Link Search Menu Expand Document

Create a Branch

lakeFS uses branches in a similar way to Git. It’s a great way to isolate changes until, or if, we are ready to re-integrate them. lakeFS uses a zero-copy branching technique which means that it’s very efficient to create branches of your data.

Having seen the lakes data in the previous step we’re now going to create a new dataset to hold data only for lakes in Denmark. Why? Well, because :)

The first thing we’ll do is create a branch for us to do this development against. We’ll use the lakectl tool to create the branch, which we first need to configure with our credentials. In a new terminal window run the following:

docker exec -it lakefs lakectl config

Follow the prompts to enter the credentials that you got in the first step. Leave the Server endpoint URL as http://127.0.0.1:8000.

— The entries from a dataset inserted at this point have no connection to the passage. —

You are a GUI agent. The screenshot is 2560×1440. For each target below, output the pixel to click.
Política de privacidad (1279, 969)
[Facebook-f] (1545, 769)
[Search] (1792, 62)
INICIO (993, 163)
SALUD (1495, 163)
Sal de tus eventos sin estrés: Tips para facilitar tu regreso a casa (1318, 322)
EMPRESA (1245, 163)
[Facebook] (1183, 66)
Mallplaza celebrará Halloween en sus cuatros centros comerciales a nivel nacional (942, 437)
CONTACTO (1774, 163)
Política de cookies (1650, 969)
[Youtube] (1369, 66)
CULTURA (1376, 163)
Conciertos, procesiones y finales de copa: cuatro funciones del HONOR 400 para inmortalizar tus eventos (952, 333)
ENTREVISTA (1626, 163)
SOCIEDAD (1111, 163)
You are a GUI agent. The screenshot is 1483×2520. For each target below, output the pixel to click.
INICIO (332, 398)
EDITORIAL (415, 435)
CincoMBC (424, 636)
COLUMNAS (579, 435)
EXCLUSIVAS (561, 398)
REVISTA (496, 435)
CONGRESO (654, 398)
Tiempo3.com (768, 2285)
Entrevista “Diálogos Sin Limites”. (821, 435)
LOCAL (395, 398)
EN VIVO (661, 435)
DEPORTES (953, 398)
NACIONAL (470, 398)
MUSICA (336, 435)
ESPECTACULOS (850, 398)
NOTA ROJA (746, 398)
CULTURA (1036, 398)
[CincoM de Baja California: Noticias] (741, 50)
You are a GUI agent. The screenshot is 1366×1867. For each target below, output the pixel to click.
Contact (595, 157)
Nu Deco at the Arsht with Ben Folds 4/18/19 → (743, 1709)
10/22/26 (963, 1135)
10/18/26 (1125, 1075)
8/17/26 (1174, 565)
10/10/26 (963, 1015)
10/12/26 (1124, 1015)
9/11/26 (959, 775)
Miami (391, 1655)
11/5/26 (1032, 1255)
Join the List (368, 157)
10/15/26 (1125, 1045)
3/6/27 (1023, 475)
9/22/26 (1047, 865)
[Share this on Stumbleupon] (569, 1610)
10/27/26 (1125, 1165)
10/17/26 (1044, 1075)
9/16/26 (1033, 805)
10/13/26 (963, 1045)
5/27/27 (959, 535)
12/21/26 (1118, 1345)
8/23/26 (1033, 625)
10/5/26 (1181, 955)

Now that lakectl is configured, we can use it to create the branch. Run the following:

docker exec lakefs \
    lakectl branch create \
            lakefs://quickstart/denmark-lakes \
		    --source lakefs://quickstart/main

You should get a confirmation message like this:

Source ref: lakefs://quickstart/main
created branch 'denmark-lakes' 3384cd7cdc4a2cd5eb6249b52f0a709b49081668bb1574ce8f1ef2d956646816

Transforming the Data

Now we’ll make a change to the data. lakeFS has several native clients, as well as an S3-compatible endpoint. This means that anything that can use S3 will work with lakeFS. Pretty neat.

We’re going to use DuckDB which is embedded within the web interface of lakeFS.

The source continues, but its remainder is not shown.